Work task: Reproduce exactly, and only, the lines below from the one containing "#2 (123, 462)" through the one containing "#8 (123, 973)".

§ §

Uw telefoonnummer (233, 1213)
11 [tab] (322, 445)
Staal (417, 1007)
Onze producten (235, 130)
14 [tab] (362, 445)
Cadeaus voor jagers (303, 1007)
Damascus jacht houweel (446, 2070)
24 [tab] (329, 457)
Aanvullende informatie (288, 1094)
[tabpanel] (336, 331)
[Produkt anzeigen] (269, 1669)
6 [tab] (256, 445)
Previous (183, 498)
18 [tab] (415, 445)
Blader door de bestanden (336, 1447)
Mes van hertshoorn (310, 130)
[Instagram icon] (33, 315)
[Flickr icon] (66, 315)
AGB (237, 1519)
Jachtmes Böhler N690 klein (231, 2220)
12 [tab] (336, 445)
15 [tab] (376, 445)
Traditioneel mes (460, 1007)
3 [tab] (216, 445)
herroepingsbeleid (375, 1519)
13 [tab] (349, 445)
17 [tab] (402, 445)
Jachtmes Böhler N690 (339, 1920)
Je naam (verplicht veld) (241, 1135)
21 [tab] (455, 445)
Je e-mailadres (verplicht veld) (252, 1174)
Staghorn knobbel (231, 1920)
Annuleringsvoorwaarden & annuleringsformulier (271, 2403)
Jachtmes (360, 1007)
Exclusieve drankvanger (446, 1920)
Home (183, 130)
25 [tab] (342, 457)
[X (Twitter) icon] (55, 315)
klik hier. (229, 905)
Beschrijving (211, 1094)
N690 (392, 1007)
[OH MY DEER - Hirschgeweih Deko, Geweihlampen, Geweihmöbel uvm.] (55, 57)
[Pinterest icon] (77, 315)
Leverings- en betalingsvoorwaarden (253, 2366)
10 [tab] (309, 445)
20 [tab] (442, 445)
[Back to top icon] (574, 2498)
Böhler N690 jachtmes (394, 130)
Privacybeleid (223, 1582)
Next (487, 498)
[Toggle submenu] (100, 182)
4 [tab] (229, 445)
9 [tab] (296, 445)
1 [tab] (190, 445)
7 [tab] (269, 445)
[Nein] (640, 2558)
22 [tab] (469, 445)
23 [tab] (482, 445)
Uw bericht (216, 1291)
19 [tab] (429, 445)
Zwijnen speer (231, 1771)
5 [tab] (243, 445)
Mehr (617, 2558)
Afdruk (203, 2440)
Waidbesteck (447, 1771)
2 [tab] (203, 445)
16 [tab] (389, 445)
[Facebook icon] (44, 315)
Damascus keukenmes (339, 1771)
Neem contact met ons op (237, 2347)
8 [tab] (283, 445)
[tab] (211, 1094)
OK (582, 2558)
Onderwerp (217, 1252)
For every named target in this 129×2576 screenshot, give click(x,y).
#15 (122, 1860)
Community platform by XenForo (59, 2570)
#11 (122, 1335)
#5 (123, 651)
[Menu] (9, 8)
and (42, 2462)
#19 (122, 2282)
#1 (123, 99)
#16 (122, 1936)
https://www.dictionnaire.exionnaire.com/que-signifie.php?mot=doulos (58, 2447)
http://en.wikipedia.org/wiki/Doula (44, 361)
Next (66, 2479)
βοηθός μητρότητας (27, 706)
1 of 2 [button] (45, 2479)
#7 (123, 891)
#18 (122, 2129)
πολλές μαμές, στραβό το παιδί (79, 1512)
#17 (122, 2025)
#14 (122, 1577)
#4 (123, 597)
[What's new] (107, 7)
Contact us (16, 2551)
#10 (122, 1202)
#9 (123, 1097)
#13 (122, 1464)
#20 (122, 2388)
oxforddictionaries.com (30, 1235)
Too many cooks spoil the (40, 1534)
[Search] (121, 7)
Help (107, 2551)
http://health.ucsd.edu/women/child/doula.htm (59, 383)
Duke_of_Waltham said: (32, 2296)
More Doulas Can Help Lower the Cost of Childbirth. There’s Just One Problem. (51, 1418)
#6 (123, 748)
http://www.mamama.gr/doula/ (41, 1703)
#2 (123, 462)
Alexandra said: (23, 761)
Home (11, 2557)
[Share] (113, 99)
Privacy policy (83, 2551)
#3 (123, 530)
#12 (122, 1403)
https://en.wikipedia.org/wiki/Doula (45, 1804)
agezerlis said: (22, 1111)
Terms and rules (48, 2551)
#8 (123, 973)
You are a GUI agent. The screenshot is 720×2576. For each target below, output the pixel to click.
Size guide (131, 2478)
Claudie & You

§ §

Task response:
#2 (123, 462)
Alexandra said: (23, 761)
Home (11, 2557)
[Share] (113, 99)
Privacy policy (83, 2551)
#3 (123, 530)
#12 (122, 1403)
https://en.wikipedia.org/wiki/Doula (45, 1804)
agezerlis said: (22, 1111)
Terms and rules (48, 2551)
#8 (123, 973)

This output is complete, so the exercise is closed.